**Work to complete**.
Give back all of the records below word for word, keeping every line unchanged.

● ● ●

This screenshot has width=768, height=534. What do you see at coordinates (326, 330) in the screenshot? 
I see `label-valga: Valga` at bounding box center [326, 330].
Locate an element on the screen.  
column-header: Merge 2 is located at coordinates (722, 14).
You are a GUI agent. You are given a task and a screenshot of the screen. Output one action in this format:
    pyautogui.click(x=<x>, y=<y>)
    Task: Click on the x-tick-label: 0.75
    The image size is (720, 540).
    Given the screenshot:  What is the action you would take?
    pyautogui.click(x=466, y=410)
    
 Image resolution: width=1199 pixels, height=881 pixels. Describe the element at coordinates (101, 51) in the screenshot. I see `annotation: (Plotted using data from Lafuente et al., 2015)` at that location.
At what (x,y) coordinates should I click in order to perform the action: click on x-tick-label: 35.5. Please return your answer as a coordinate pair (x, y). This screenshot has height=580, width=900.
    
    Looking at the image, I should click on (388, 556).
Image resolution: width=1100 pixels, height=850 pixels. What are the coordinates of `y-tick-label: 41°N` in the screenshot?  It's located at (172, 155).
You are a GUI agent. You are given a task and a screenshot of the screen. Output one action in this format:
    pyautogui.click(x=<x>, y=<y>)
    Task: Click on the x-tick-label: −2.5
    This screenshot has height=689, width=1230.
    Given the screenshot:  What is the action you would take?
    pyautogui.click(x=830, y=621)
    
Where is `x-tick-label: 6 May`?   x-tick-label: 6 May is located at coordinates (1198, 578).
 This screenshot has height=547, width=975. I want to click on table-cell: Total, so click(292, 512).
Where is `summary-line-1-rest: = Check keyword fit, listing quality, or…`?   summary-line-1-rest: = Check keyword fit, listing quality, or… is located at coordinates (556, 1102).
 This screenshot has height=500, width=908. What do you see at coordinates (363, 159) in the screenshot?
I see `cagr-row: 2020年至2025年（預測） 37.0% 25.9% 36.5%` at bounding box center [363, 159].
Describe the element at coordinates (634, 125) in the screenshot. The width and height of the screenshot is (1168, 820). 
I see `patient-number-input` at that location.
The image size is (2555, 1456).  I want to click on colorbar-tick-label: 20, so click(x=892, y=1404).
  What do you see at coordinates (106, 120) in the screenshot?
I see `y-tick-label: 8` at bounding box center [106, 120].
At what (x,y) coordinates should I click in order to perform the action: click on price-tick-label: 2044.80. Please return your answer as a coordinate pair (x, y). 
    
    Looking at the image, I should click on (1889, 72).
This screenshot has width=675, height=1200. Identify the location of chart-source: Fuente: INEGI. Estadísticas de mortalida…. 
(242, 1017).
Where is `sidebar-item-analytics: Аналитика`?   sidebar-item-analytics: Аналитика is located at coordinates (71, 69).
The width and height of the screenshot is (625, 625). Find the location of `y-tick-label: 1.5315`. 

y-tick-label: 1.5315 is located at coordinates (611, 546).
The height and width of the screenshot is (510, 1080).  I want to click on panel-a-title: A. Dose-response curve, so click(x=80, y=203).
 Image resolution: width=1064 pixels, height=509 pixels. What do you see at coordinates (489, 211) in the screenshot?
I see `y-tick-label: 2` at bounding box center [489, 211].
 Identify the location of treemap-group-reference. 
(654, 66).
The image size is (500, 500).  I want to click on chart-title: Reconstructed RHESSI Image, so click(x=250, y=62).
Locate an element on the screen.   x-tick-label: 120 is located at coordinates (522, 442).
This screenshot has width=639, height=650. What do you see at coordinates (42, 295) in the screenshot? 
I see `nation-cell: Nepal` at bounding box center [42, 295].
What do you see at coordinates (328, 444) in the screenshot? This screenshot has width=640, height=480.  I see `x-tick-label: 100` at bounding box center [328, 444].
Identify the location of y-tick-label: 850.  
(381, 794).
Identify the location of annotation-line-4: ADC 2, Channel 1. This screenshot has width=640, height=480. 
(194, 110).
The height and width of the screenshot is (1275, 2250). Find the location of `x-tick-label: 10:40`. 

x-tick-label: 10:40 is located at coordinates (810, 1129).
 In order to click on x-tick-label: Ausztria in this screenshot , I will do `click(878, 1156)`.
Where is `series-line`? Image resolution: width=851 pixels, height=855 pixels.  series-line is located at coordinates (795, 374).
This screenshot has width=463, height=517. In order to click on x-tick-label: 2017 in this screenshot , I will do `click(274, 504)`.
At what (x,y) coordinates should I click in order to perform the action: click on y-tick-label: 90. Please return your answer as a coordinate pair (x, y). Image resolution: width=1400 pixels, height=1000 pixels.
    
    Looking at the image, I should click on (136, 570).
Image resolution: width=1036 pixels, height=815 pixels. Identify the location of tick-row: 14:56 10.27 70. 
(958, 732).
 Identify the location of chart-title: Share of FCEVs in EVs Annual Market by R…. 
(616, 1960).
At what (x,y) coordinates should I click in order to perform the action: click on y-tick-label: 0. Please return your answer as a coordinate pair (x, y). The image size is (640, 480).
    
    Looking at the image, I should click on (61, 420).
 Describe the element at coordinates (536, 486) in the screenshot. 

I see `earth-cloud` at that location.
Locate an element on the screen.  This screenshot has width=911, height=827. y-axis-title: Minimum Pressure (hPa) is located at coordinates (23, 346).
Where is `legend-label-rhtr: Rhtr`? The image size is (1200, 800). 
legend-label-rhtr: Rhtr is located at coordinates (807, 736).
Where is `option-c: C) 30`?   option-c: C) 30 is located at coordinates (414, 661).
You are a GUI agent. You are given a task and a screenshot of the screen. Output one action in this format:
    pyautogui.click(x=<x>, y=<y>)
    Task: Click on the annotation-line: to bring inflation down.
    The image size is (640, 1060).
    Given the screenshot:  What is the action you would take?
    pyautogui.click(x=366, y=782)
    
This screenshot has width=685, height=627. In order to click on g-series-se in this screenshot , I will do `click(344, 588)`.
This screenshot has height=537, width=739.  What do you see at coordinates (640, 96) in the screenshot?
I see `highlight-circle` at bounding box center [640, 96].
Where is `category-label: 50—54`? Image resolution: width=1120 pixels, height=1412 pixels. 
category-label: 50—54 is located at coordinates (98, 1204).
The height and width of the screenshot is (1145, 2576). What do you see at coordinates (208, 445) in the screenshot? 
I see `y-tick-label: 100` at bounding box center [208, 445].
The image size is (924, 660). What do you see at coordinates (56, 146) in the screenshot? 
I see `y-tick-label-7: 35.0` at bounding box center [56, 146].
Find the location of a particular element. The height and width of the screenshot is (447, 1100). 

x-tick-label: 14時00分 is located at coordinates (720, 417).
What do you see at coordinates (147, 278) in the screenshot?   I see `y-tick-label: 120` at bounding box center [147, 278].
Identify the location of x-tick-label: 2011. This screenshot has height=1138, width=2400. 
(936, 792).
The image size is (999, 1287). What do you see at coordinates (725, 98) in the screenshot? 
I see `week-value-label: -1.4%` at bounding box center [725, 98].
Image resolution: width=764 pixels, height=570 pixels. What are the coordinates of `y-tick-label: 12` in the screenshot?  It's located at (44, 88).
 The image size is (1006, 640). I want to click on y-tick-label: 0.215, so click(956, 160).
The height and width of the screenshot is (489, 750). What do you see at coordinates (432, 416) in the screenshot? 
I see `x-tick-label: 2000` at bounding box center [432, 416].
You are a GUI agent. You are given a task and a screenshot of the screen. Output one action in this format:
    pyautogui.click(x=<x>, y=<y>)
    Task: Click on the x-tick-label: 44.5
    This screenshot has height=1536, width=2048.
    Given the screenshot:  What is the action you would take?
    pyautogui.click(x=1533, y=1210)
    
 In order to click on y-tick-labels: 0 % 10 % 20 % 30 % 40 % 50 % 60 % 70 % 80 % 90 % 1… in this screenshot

● ● ●

**Result for this exercise**.
This screenshot has width=768, height=534. What do you see at coordinates (326, 330) in the screenshot? 
I see `label-valga: Valga` at bounding box center [326, 330].
Locate an element on the screen.  
column-header: Merge 2 is located at coordinates (722, 14).
You are a GUI agent. You are given a task and a screenshot of the screen. Output one action in this format:
    pyautogui.click(x=<x>, y=<y>)
    Task: Click on the x-tick-label: 0.75
    The image size is (720, 540).
    Given the screenshot:  What is the action you would take?
    pyautogui.click(x=466, y=410)
    
 Image resolution: width=1199 pixels, height=881 pixels. Describe the element at coordinates (101, 51) in the screenshot. I see `annotation: (Plotted using data from Lafuente et al., 2015)` at that location.
At what (x,y) coordinates should I click in order to perform the action: click on x-tick-label: 35.5. Please return your answer as a coordinate pair (x, y). This screenshot has height=580, width=900.
    
    Looking at the image, I should click on (388, 556).
Image resolution: width=1100 pixels, height=850 pixels. What are the coordinates of `y-tick-label: 41°N` in the screenshot?  It's located at (172, 155).
You are a GUI agent. You are given a task and a screenshot of the screen. Output one action in this format:
    pyautogui.click(x=<x>, y=<y>)
    Task: Click on the x-tick-label: −2.5
    This screenshot has height=689, width=1230.
    Given the screenshot:  What is the action you would take?
    pyautogui.click(x=830, y=621)
    
Where is `x-tick-label: 6 May`?   x-tick-label: 6 May is located at coordinates (1198, 578).
 This screenshot has height=547, width=975. I want to click on table-cell: Total, so click(292, 512).
Where is `summary-line-1-rest: = Check keyword fit, listing quality, or…`?   summary-line-1-rest: = Check keyword fit, listing quality, or… is located at coordinates (556, 1102).
 This screenshot has height=500, width=908. What do you see at coordinates (363, 159) in the screenshot?
I see `cagr-row: 2020年至2025年（預測） 37.0% 25.9% 36.5%` at bounding box center [363, 159].
Describe the element at coordinates (634, 125) in the screenshot. The width and height of the screenshot is (1168, 820). 
I see `patient-number-input` at that location.
The image size is (2555, 1456).  I want to click on colorbar-tick-label: 20, so click(x=892, y=1404).
  What do you see at coordinates (106, 120) in the screenshot?
I see `y-tick-label: 8` at bounding box center [106, 120].
At what (x,y) coordinates should I click in order to perform the action: click on price-tick-label: 2044.80. Please return your answer as a coordinate pair (x, y). 
    
    Looking at the image, I should click on (1889, 72).
This screenshot has width=675, height=1200. Identify the location of chart-source: Fuente: INEGI. Estadísticas de mortalida…. 
(242, 1017).
Where is `sidebar-item-analytics: Аналитика`?   sidebar-item-analytics: Аналитика is located at coordinates (71, 69).
The width and height of the screenshot is (625, 625). Find the location of `y-tick-label: 1.5315`. 

y-tick-label: 1.5315 is located at coordinates (611, 546).
The height and width of the screenshot is (510, 1080).  I want to click on panel-a-title: A. Dose-response curve, so click(x=80, y=203).
 Image resolution: width=1064 pixels, height=509 pixels. What do you see at coordinates (489, 211) in the screenshot?
I see `y-tick-label: 2` at bounding box center [489, 211].
 Identify the location of treemap-group-reference. 
(654, 66).
The image size is (500, 500).  I want to click on chart-title: Reconstructed RHESSI Image, so click(x=250, y=62).
Locate an element on the screen.   x-tick-label: 120 is located at coordinates (522, 442).
This screenshot has width=639, height=650. What do you see at coordinates (42, 295) in the screenshot? 
I see `nation-cell: Nepal` at bounding box center [42, 295].
What do you see at coordinates (328, 444) in the screenshot? This screenshot has width=640, height=480.  I see `x-tick-label: 100` at bounding box center [328, 444].
Identify the location of y-tick-label: 850.  
(381, 794).
Identify the location of annotation-line-4: ADC 2, Channel 1. This screenshot has width=640, height=480. 
(194, 110).
The height and width of the screenshot is (1275, 2250). Find the location of `x-tick-label: 10:40`. 

x-tick-label: 10:40 is located at coordinates (810, 1129).
 In order to click on x-tick-label: Ausztria in this screenshot , I will do `click(878, 1156)`.
Where is `series-line`? Image resolution: width=851 pixels, height=855 pixels.  series-line is located at coordinates (795, 374).
This screenshot has width=463, height=517. In order to click on x-tick-label: 2017 in this screenshot , I will do `click(274, 504)`.
At what (x,y) coordinates should I click in order to perform the action: click on y-tick-label: 90. Please return your answer as a coordinate pair (x, y). Image resolution: width=1400 pixels, height=1000 pixels.
    
    Looking at the image, I should click on (136, 570).
Image resolution: width=1036 pixels, height=815 pixels. Identify the location of tick-row: 14:56 10.27 70. 
(958, 732).
 Identify the location of chart-title: Share of FCEVs in EVs Annual Market by R…. 
(616, 1960).
At what (x,y) coordinates should I click in order to perform the action: click on y-tick-label: 0. Please return your answer as a coordinate pair (x, y). The image size is (640, 480).
    
    Looking at the image, I should click on (61, 420).
 Describe the element at coordinates (536, 486) in the screenshot. 

I see `earth-cloud` at that location.
Locate an element on the screen.  This screenshot has width=911, height=827. y-axis-title: Minimum Pressure (hPa) is located at coordinates (23, 346).
Where is `legend-label-rhtr: Rhtr`? The image size is (1200, 800). 
legend-label-rhtr: Rhtr is located at coordinates (807, 736).
Where is `option-c: C) 30`?   option-c: C) 30 is located at coordinates (414, 661).
You are a GUI agent. You are given a task and a screenshot of the screen. Output one action in this format:
    pyautogui.click(x=<x>, y=<y>)
    Task: Click on the annotation-line: to bring inflation down.
    The image size is (640, 1060).
    Given the screenshot:  What is the action you would take?
    pyautogui.click(x=366, y=782)
    
This screenshot has width=685, height=627. In order to click on g-series-se in this screenshot , I will do `click(344, 588)`.
This screenshot has height=537, width=739.  What do you see at coordinates (640, 96) in the screenshot?
I see `highlight-circle` at bounding box center [640, 96].
Where is `category-label: 50—54`? Image resolution: width=1120 pixels, height=1412 pixels. 
category-label: 50—54 is located at coordinates (98, 1204).
The height and width of the screenshot is (1145, 2576). What do you see at coordinates (208, 445) in the screenshot? 
I see `y-tick-label: 100` at bounding box center [208, 445].
The image size is (924, 660). What do you see at coordinates (56, 146) in the screenshot? 
I see `y-tick-label-7: 35.0` at bounding box center [56, 146].
Find the location of a particular element. The height and width of the screenshot is (447, 1100). 

x-tick-label: 14時00分 is located at coordinates (720, 417).
What do you see at coordinates (147, 278) in the screenshot?   I see `y-tick-label: 120` at bounding box center [147, 278].
Identify the location of x-tick-label: 2011. This screenshot has height=1138, width=2400. 
(936, 792).
The image size is (999, 1287). What do you see at coordinates (725, 98) in the screenshot? 
I see `week-value-label: -1.4%` at bounding box center [725, 98].
Image resolution: width=764 pixels, height=570 pixels. What are the coordinates of `y-tick-label: 12` in the screenshot?  It's located at (44, 88).
 The image size is (1006, 640). I want to click on y-tick-label: 0.215, so click(956, 160).
The height and width of the screenshot is (489, 750). What do you see at coordinates (432, 416) in the screenshot? 
I see `x-tick-label: 2000` at bounding box center [432, 416].
You are a GUI agent. You are given a task and a screenshot of the screen. Output one action in this format:
    pyautogui.click(x=<x>, y=<y>)
    Task: Click on the x-tick-label: 44.5
    This screenshot has height=1536, width=2048.
    Given the screenshot:  What is the action you would take?
    pyautogui.click(x=1533, y=1210)
    
 In order to click on y-tick-labels: 0 % 10 % 20 % 30 % 40 % 50 % 60 % 70 % 80 % 90 % 1… in this screenshot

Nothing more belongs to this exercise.